Work instruction: When the data below is printed, every line must match exactly and the images must be absent.

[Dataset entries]
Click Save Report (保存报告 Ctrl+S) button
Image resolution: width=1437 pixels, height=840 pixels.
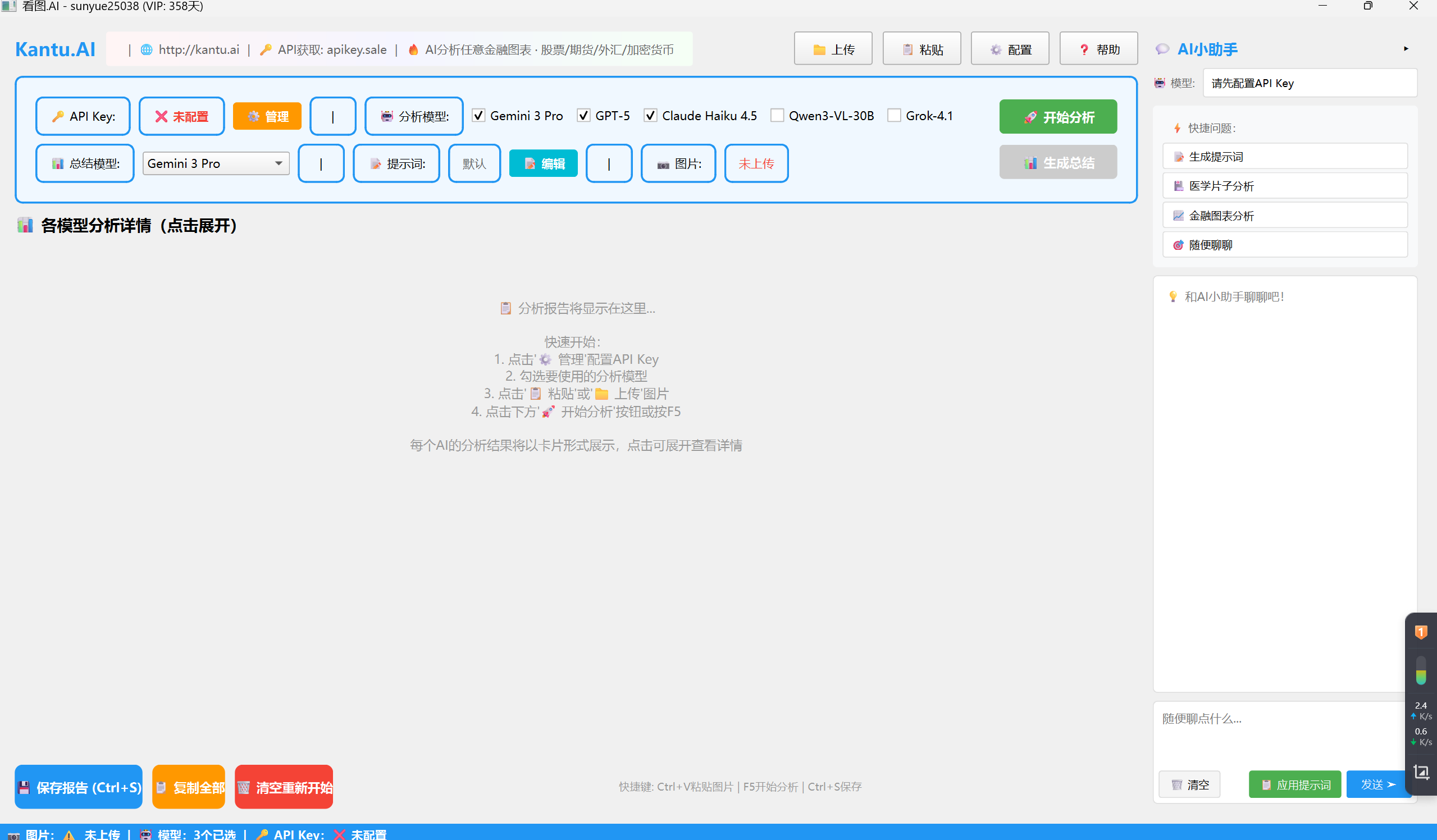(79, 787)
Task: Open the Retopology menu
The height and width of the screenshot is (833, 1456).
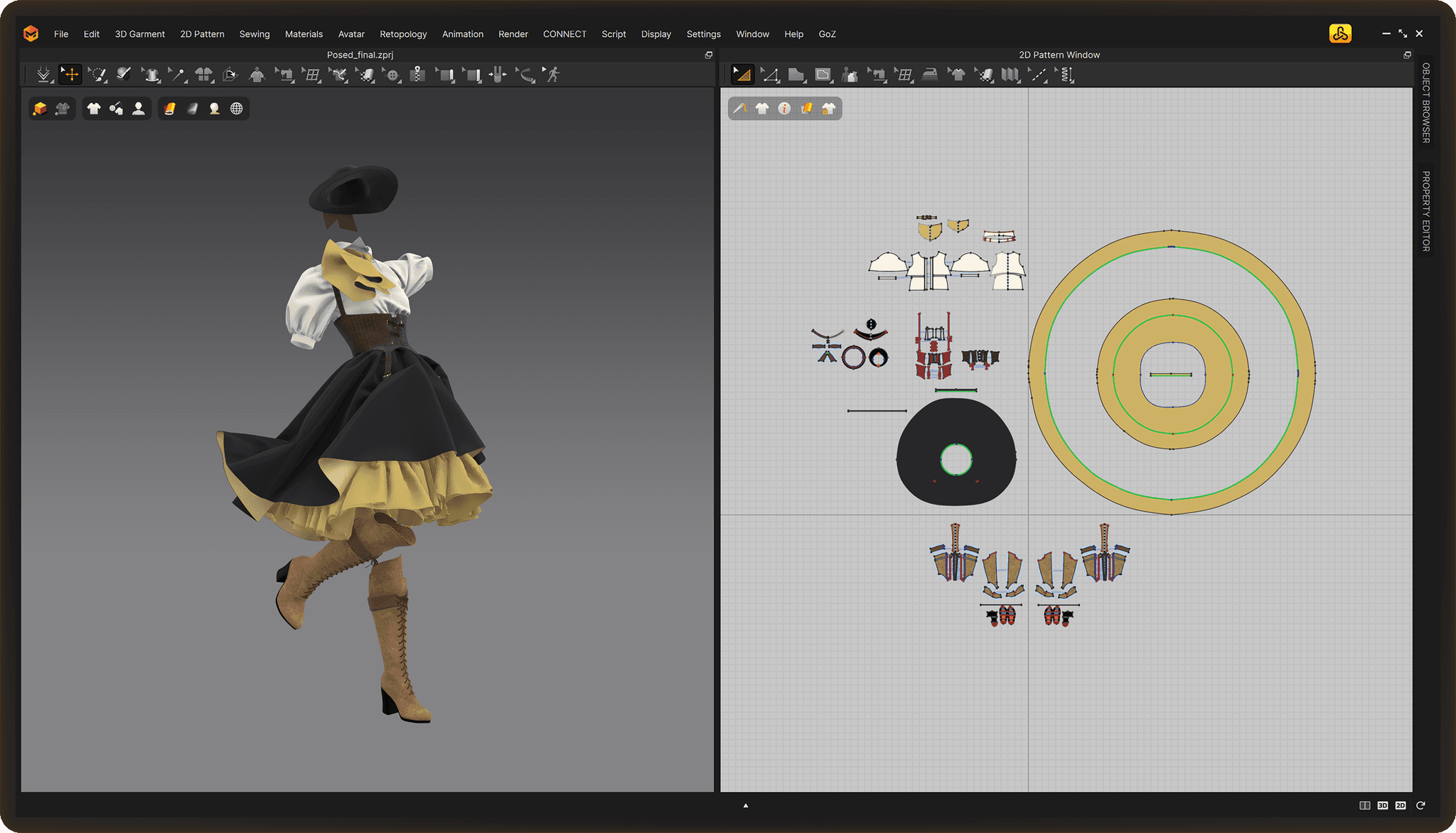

Solution:
Click Save Report (保存报告 Ctrl+S) button
Image resolution: width=1437 pixels, height=840 pixels.
(79, 787)
Task: Open the Retopology menu
The height and width of the screenshot is (833, 1456).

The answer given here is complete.